Andrew Forney Week 8: Difference between revisions

Revision as of 02:22, 24 October 2010

Electronic Lab Notebook

Normalization of Log Ratios

This portion was fairly straightforward and simply a task of rote repetition. Being a fan of algorithms, and as such, efficiency, I discovered that the fastest method was to first set up the appropriate columns (insert, then title) because the titles were so similar--the pattern buffer was used effectively because few changes were made between many copies and pastes.

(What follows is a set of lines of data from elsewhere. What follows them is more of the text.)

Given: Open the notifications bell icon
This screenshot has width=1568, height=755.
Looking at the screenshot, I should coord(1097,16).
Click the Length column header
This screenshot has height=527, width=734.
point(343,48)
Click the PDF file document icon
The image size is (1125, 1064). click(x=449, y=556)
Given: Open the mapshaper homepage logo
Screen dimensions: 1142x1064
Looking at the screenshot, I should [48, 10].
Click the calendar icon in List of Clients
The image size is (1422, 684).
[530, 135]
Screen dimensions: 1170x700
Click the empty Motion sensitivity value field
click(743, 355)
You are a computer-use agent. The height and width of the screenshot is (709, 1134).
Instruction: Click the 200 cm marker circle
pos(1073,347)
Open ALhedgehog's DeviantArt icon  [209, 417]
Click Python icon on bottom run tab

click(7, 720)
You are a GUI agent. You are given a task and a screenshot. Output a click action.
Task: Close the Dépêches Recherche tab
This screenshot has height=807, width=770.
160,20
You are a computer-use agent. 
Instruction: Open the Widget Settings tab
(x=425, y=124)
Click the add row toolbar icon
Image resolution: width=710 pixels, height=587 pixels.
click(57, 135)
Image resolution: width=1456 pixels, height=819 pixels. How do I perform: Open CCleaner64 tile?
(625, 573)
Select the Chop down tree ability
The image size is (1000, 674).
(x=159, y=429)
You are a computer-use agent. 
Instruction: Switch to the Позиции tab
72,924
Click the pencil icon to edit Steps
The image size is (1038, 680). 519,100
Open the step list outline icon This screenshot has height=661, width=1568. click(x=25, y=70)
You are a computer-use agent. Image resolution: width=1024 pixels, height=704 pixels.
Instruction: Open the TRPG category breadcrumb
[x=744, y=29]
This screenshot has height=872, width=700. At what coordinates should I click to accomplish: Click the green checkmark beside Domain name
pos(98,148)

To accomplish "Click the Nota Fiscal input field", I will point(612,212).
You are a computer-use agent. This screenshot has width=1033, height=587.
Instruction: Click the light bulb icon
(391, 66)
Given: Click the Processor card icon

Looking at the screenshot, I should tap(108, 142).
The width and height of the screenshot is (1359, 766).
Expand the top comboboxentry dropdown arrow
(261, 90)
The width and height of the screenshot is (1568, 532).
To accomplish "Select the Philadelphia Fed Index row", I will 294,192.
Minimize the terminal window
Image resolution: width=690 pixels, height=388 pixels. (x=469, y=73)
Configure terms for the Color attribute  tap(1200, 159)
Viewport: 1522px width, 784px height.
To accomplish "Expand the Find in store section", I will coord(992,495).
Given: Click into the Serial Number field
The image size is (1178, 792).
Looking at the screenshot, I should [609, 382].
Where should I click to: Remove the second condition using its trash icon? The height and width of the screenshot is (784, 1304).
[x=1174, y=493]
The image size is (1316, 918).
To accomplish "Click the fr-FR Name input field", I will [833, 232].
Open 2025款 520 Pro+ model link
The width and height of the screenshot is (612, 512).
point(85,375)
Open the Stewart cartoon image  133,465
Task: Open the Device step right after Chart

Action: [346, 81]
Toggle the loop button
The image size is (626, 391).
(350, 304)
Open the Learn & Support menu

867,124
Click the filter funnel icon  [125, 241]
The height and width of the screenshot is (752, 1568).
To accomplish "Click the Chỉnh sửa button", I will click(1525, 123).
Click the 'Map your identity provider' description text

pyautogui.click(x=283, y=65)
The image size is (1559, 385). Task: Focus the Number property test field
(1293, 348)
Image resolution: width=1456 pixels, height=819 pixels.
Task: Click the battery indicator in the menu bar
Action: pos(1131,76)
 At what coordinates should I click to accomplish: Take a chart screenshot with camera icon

After the columns were set, copying and pasting the pseudo-dynamic formula was made more efficient because the syntactic similarities made changes to the equations easy.

Statistical Analysis

This part of the analysis had a couple rough patches but was still pretty straightforward. The first hiccup was the instruction: "Go to a new column on the right of your worksheet. Type the header "Avg_LogFC_A", "Avg_LogFC_B", and "Avg_LogFC_C" into the top cell of the next three columns." I was unsure of what "right side of your worksheet" really meant--did it mean the right of the current screen bounds of the worksheet or just the right-most unoccupied column? I read a little further and decided that since the AVG_LogFC columns corresponded to their respective four individual samples, I would place them adjacent to one another. This seemed to be the most logical choice as it mimicked the format of the first part of the instructions, but I then realized that the remainder of the statistical analysis section assumed that the AVG_LogFC columns were directly adjacent to one another. As such, I needed to adapt a tiny bit of the formulas to fit my differing layout, but in the end, the results were the same--the difference should have made no change to the "forGenMapp" sheet.

The second minor hiccup was the formula, "=TDIST(ABS(R2),degrees of freedom,2)" as I got a #NAME error when trying to enter it. I then looked up this error in the help documentation and facepalmed when I saw that "degrees of freedom" should actually be an integer value--in our case, 2.

As far as tips and tricks went for this section, I discovered that the copy-paste process could be sped by CTRL-selecting columns that were not necessarily adjacent, which then allowed me to paste them in their proper order where needed. Additionally, I had always known of the presence of "Paste Special..." but never really used it. This example, pasting the values of the copied material over their formulaic derivation, let me get a gist for its purpose. Other than these two nuances, coupled with those that I noted about the normalization step, there wasn't a whole lot to say about the process. The instructions were easy to follow aside from the couple of small issues I initially had, and I'm confident that my end result is accurate.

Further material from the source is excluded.